━━ Given information

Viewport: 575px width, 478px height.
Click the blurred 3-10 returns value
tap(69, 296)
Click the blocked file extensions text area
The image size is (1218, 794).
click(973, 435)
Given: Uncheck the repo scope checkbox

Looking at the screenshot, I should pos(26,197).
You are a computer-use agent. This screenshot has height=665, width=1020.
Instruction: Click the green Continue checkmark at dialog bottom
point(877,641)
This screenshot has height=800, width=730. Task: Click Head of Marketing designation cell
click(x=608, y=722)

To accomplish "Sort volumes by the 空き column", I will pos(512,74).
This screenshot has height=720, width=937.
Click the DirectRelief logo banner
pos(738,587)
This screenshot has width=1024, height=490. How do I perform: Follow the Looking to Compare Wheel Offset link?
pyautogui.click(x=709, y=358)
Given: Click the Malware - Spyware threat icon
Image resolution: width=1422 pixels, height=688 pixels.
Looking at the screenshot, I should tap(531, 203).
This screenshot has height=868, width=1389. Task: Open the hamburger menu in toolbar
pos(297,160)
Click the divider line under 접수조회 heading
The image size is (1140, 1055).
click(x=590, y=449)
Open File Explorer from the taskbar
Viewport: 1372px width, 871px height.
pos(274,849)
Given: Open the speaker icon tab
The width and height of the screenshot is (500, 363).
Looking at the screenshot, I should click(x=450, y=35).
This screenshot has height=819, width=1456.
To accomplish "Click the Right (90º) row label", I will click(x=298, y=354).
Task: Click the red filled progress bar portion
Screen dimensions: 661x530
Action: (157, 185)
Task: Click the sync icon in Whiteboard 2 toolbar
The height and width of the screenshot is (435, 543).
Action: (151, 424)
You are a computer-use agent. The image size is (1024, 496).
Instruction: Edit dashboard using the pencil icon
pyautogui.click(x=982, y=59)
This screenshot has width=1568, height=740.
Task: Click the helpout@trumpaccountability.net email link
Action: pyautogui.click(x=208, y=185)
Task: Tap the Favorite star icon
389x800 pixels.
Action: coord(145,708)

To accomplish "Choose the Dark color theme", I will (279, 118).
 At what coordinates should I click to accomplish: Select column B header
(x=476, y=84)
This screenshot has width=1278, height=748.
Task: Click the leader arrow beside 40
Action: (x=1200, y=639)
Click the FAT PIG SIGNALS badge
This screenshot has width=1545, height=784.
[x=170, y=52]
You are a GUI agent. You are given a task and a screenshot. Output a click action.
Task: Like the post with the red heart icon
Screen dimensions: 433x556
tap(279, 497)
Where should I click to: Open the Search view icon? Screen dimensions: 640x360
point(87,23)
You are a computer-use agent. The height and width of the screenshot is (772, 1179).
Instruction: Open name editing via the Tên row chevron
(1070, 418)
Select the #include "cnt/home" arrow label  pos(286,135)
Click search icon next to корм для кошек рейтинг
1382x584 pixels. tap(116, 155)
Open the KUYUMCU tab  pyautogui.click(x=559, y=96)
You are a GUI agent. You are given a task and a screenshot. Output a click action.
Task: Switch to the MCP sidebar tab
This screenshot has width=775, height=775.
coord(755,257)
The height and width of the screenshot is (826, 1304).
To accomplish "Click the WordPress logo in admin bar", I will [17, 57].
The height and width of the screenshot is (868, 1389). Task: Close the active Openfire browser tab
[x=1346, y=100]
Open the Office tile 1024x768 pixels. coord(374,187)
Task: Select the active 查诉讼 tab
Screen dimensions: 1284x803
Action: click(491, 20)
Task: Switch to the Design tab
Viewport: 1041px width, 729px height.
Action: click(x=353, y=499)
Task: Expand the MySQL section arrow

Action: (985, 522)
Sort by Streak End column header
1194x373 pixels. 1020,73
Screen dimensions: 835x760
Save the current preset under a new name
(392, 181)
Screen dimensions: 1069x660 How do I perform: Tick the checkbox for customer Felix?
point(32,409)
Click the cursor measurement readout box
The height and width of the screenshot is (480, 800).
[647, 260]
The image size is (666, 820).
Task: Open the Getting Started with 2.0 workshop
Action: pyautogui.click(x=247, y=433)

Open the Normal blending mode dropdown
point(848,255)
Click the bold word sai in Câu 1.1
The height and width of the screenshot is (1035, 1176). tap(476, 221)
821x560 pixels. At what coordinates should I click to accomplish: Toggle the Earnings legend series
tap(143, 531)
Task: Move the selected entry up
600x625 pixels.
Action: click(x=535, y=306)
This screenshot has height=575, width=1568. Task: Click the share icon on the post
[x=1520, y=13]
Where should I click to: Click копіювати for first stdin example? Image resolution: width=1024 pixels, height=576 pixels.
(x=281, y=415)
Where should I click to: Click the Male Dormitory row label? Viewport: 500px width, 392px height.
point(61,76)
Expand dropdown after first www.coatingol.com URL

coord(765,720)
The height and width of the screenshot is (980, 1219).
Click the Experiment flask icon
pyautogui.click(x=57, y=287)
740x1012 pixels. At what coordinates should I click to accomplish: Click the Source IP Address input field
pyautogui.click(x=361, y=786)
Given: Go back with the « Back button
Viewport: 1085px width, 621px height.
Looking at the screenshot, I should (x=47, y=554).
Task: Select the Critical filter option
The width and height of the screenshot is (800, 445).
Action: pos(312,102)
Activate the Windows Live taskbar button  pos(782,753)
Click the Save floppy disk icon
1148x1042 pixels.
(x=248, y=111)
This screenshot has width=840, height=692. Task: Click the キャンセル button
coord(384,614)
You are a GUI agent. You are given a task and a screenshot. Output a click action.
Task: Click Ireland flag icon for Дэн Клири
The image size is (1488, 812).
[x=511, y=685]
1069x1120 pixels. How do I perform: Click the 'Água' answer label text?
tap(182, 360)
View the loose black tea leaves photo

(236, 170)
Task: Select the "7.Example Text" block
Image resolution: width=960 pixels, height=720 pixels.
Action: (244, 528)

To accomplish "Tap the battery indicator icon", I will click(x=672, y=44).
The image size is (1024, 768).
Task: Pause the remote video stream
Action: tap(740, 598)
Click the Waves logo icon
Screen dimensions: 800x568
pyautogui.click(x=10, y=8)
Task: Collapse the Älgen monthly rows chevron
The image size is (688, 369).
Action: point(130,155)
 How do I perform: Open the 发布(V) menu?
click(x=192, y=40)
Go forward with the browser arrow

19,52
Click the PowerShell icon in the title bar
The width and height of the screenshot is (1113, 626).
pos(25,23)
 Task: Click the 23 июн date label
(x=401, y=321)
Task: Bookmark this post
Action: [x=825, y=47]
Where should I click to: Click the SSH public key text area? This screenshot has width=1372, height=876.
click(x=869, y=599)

━━━━

### Task statement:
The lines above from the one with "This screenshot has height=575, width=1568." through the one with "The height and width of the screenshot is (980, 1219)." are to be duplicated exactly, ends included, with nothing added.

### Response below:
This screenshot has height=575, width=1568. Task: Click the share icon on the post
[x=1520, y=13]
Where should I click to: Click копіювати for first stdin example? Image resolution: width=1024 pixels, height=576 pixels.
(x=281, y=415)
Where should I click to: Click the Male Dormitory row label? Viewport: 500px width, 392px height.
point(61,76)
Expand dropdown after first www.coatingol.com URL

coord(765,720)
The height and width of the screenshot is (980, 1219).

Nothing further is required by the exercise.